日本語の母音は「ア」「イ」「ウ」「エ」「オ」の5種類しかありません。一方、英語には分類法によって20種類以上の母音が存在します。例えば、日本語の「ア」に相当する母音だけを数えても、英語には4種類の音があるのです。

[日本語の「ア」に相当する英語の音]

発音記号 該当する音が含まれる単語
æ cap, hat, tap
ʌ cup, hut, luck
ɑ hot, lock, top
ə ago, about, sofa

音の違いの章でも触れたとおり、英語は日本語に比べて、音のバリエーションが圧倒的に多い言語です。したがって、英語でコミュニケーションを取るには、それらの音を正しく聞き分け、正しく使い分けるスキルが必須といえます。

母音は、どの単語にも必ず存在する重要な音です。日本人からすると、母音がたくさんあることはイメージしづらいかもしれません。しかし、音のルールを理解したうえで正しい方法でトレーニングを重ねれば、誰でもうまく英語の音を話せるようになります。

まずは第一歩として、「英語の母音はたくさんある」ことを理解しておきましょう。

参考記事:
【音声付き】英語の発音記号一覧|英語の「音」に挑戦してみよう!

子音の数の違い

母音と同様に、子音の数も日本語より多いのが英語の特徴です。日本語の子音は13種類ですが、英語には22種類もの子音があります。

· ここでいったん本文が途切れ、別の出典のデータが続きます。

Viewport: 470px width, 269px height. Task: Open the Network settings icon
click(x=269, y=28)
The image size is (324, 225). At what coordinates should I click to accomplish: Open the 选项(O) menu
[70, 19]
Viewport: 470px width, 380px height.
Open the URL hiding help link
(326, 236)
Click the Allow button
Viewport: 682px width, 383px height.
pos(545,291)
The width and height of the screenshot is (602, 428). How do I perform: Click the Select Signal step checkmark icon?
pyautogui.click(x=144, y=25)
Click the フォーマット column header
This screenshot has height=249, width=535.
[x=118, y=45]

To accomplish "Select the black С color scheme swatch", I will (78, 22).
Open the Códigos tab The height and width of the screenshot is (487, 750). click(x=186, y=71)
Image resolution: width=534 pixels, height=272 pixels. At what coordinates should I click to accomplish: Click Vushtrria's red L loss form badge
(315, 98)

さらに、英語の子音は無声音と有声音に分かれます。無声音は喉に手を当てて発しても振動を感じない、空気だけが抜けていくような音で、有声音は喉に手を当てて発すると振動を感じる音です。なお、母音はすべて有声音です。

日本人が苦手な「L・Rの発音問題」なども、この子音のバリエーションの多さが原因といえます。カタカナで書くと同じ音でも、英語本来の発音はまったく異なるというケースはよくあります。この違いをしっかり認識して、自分でも使い分けることができれば、相手の発音も正確に聞き取れるようになるでしょう。

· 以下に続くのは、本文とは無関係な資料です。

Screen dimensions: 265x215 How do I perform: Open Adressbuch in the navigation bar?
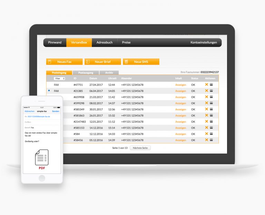tap(105, 43)
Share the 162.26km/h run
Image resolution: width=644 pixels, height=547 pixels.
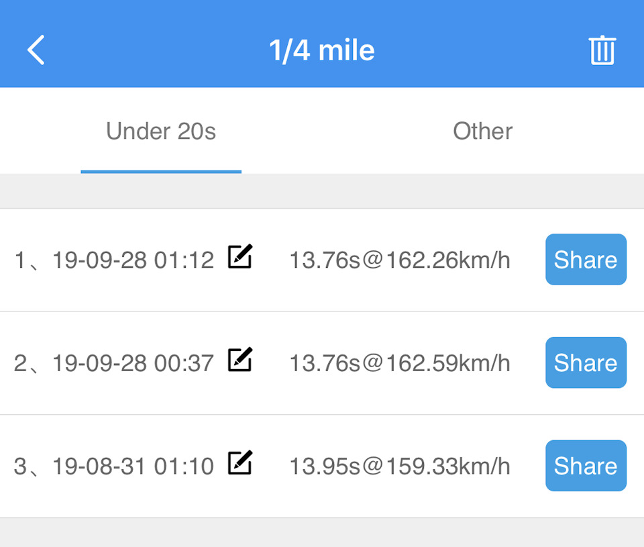point(586,260)
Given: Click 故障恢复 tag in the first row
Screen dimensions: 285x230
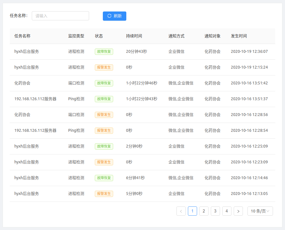Looking at the screenshot, I should (x=104, y=52).
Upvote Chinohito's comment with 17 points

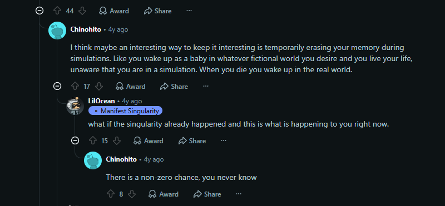coord(75,87)
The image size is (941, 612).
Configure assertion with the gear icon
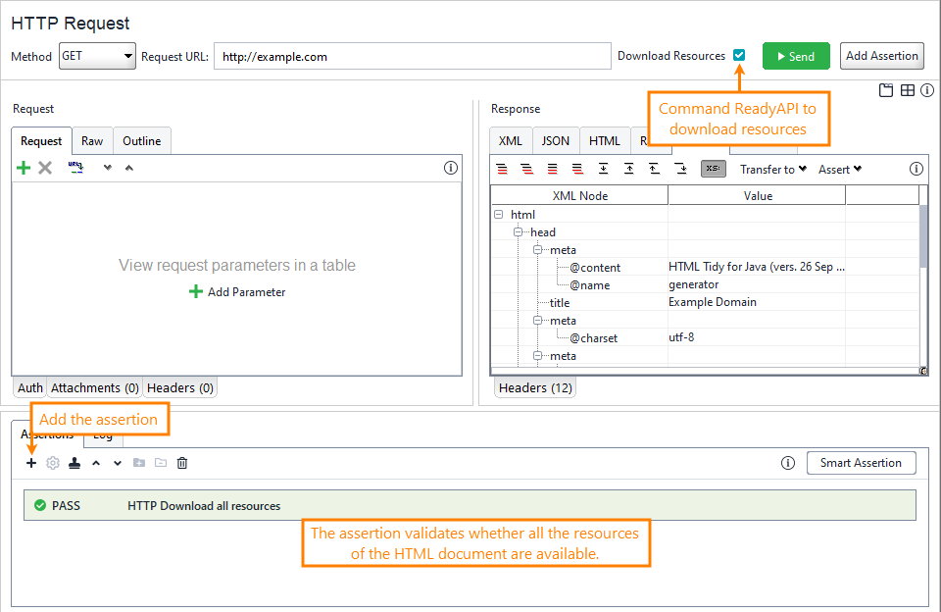pyautogui.click(x=53, y=462)
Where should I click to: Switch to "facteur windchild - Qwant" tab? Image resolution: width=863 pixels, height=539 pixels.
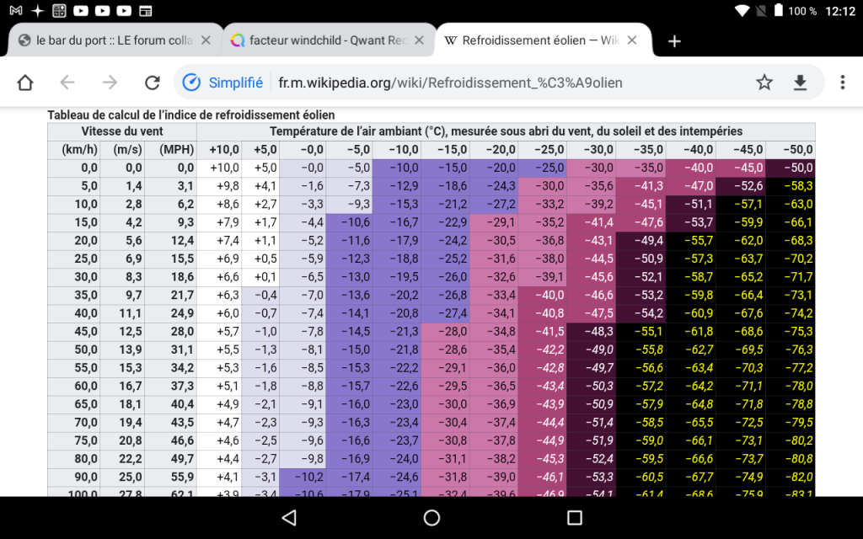click(320, 40)
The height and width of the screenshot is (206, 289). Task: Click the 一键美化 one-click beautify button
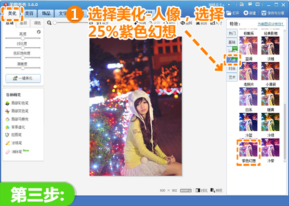(x=23, y=78)
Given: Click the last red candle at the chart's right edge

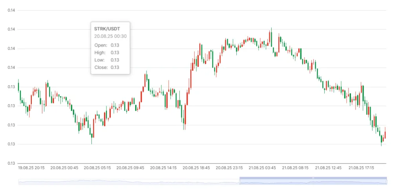Looking at the screenshot, I should (385, 135).
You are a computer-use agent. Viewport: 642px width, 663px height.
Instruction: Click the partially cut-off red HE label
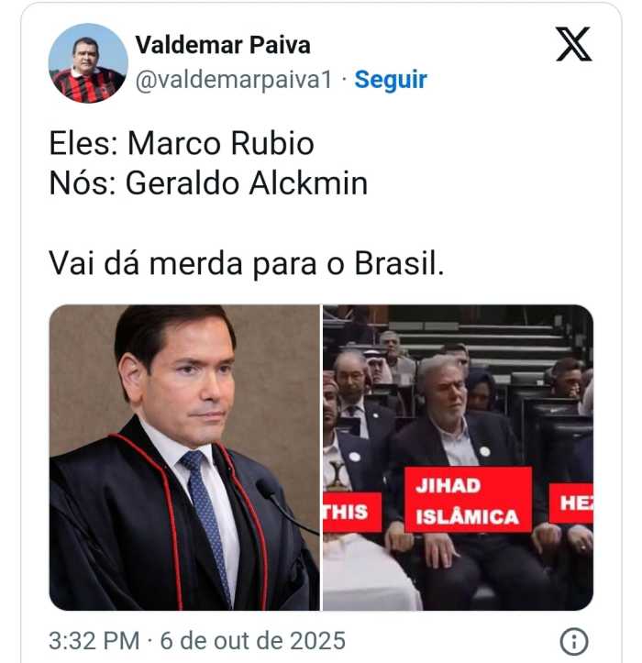[571, 503]
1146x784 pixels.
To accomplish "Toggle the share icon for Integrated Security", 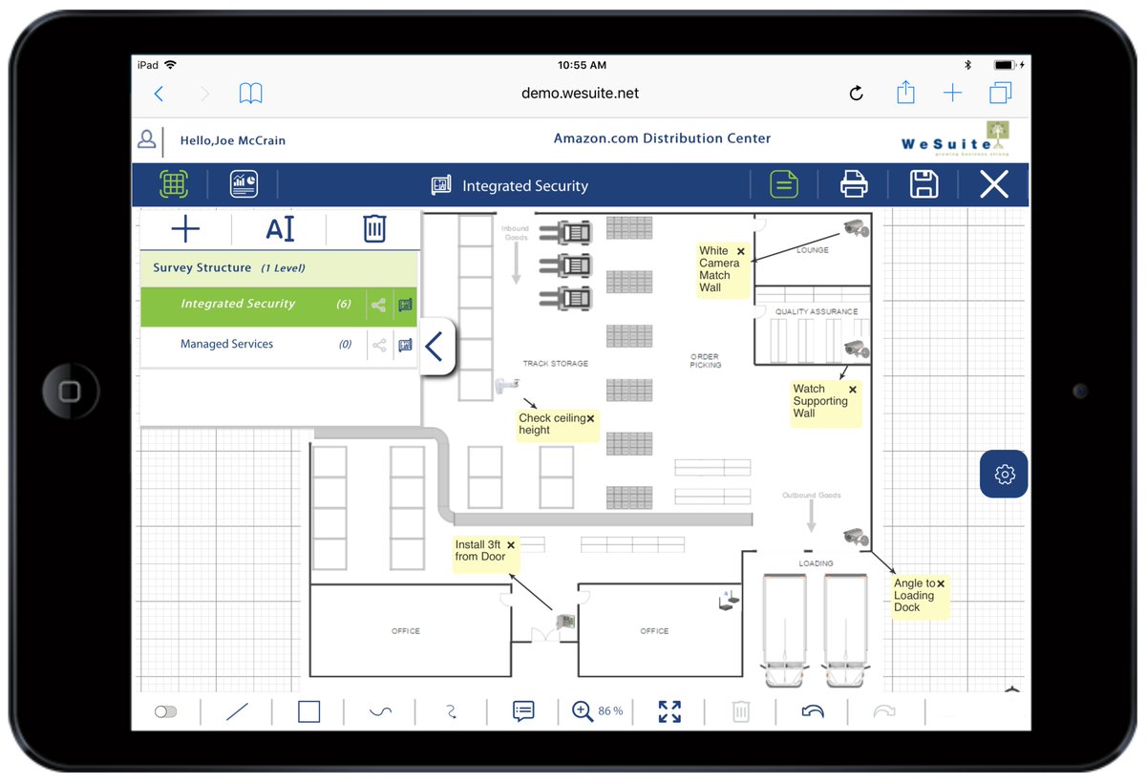I will point(378,306).
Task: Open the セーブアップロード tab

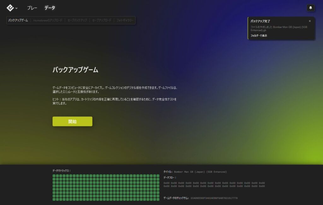Action: (x=102, y=20)
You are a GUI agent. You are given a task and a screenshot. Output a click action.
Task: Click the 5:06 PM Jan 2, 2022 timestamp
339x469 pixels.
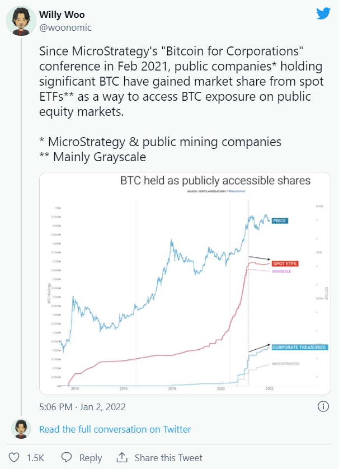(x=82, y=407)
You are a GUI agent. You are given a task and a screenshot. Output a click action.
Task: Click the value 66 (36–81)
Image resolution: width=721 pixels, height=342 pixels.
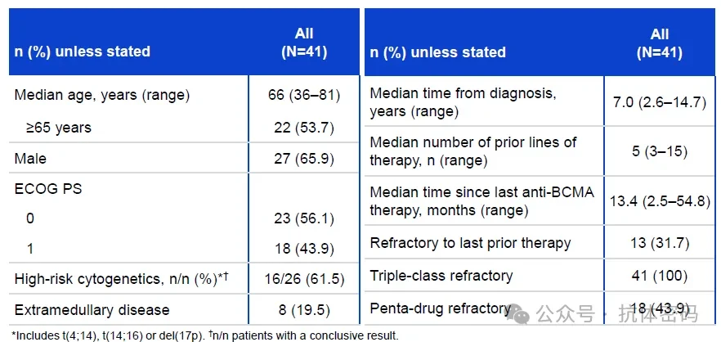point(304,95)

英語の音について理解するとき、頼りになるのが「発音記号」です。単語学習の際にも発音記号を確認し、音までセットで覚える習慣をつけてください。

参考記事:
【音声付き】英語の発音記号一覧|英語の「音」に挑戦してみよう!

日本語と英語の違い(4)リズムが異なる

あらゆる言語には特有のリズムがあり、日本語と英語を比べても、リズムの面で大きな違いがあります。

日本語は、すべての音節(シラブル)を均一に発音します。一方、英語は抑揚の大きな言語であり、ストレス・アクセント(強勢)で強弱をつけることによって、話の要点やポイントを伝えます。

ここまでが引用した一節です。